The two papers produced by the ANCL discuss access to information in an environment where such is not directly legislated. The executive summaries of the papers are below and the papers are attached to this blog.
Access to Information in Kenya
This paper examines the issue of access to information within the Kenyan context. Drawing on fieldwork, it evaluates challenges facing the right to receive information.. The study demonstrates that the public faces several difficulties in the quest to enjoy this fundamental right. This work makes specific legal and policy recommendations that could alleviate these challenges.
Access to Information in Zimbabwe
Access to Information is by no means an end in itself, rather it is a means through which communities and individuals alike obtain knowledge of the rights that accrue to them and demand their fulfilment.
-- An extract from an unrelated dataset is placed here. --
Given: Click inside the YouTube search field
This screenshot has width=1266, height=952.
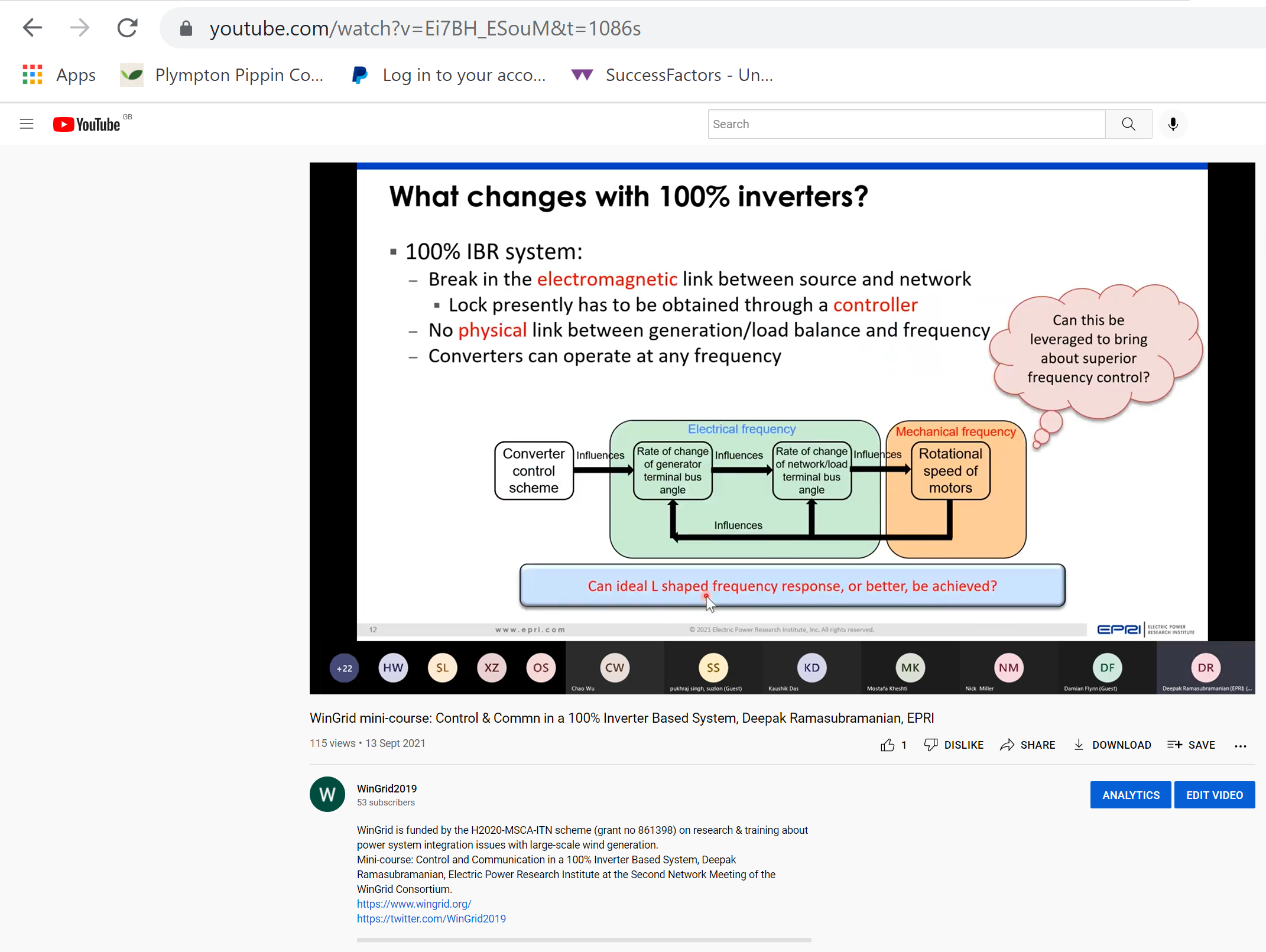Looking at the screenshot, I should pyautogui.click(x=905, y=124).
Further, it is a tool for enhancing citizen engagement and participation in their governance, attaining mass-based empowerment and local level poverty reduction as well as building the organisational capacity of local communities by building a critical mass for the demand of accountability and realisation of other fundamental human rights.
Yet, the centrality of information to maintaining political power in countries such as Zimbabwe mean that access to information is sternly restricted. The culture of secrecy prevalent in most government departments suggest that access to information is not seen as a right but a privilege that government officials dispense at will. To maintain that secrecy, legislation such as the Access to Information and Privacy Protection Act widely limit the information accessible to the public while other legislation like the Public Order and Security Act effectively control dissemination of any information to the public by restricting public gatherings.
Based on focus group discussions and interviews conducted, it was noted that people in Zimbabwe are generally unaware of their right to access information and the procedure of requesting information from government departments; on the other hand, it was revealed that the media has dominated the campaign for access to information thereby erroneously sending a message that access to information is only for media practitioners. The effect has been the lack of nationalisation of the access to information campaign. As a result, it has been recommended that civic education to raise the public’s awareness of the right of access to information is essential while at the same time the government is lobbied to implement a proactive information disclosure policy for all its departments. Meanwhile, the current legislative framework could be transformed through the current constitution-making process which provides an indelible opportunity for reform of access to information laws and a constitutionally guaranteed right of access to information.